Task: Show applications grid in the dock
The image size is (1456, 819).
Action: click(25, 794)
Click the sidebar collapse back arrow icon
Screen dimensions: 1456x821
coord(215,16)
...
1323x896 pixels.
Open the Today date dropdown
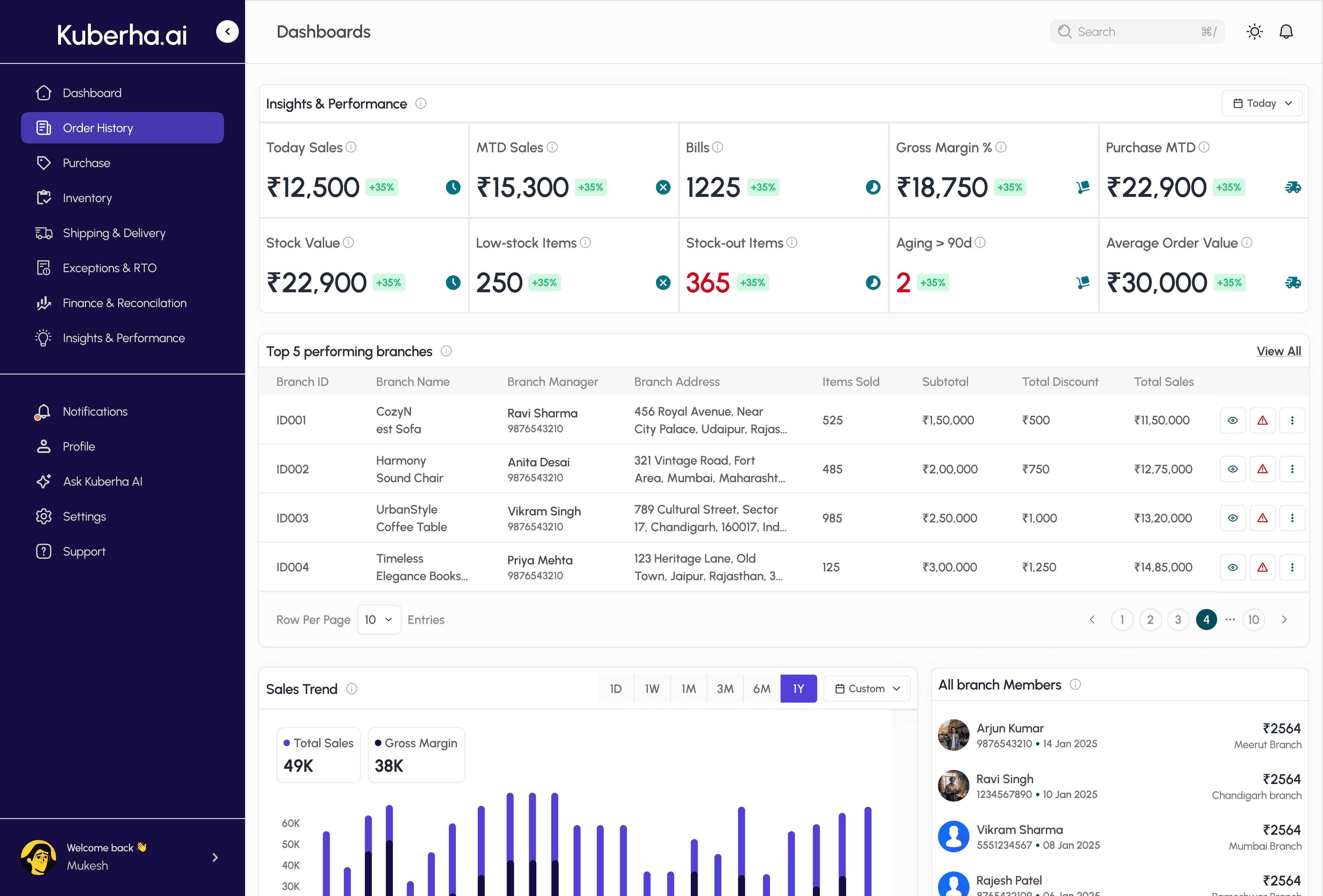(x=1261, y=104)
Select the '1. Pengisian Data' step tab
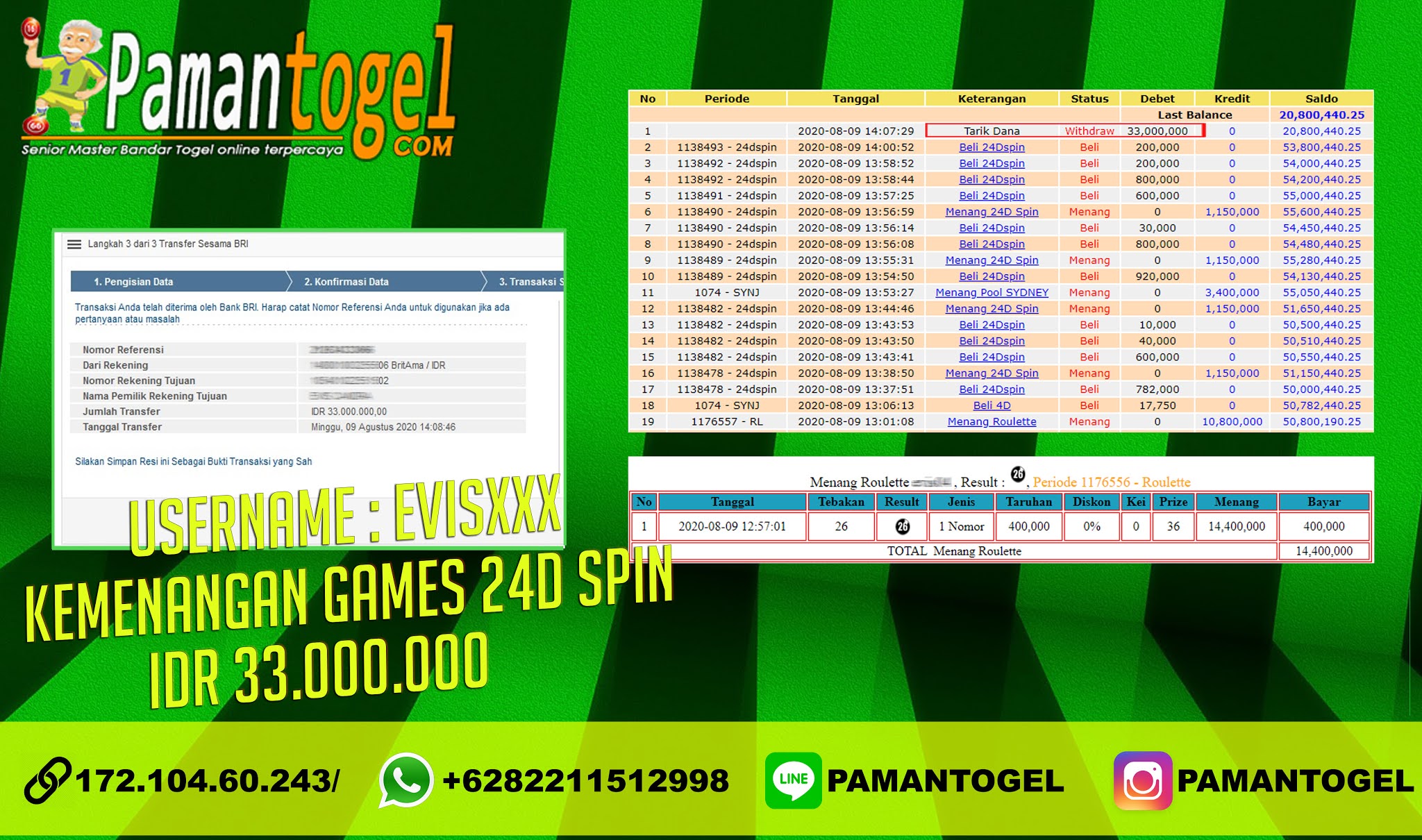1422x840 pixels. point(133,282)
...
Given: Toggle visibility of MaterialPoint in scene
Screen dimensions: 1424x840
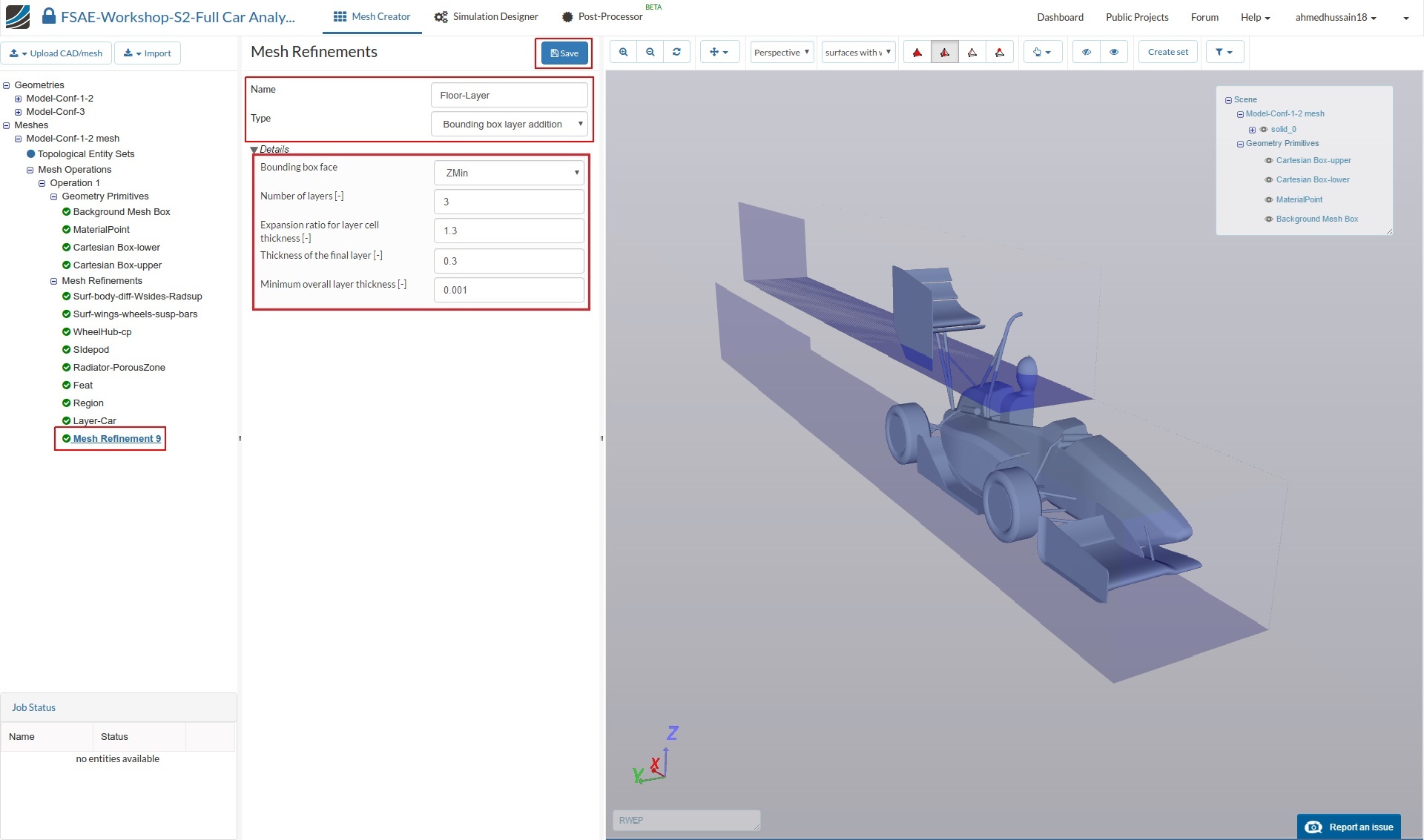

* **Task statement**
All lines above from the one holding "Given: Toggle visibility" to the one holding "Screen dimensions: 1424x840", inclusive, are to be copied exactly; no other line is wanted.

* **Result below**
Given: Toggle visibility of MaterialPoint in scene
Screen dimensions: 1424x840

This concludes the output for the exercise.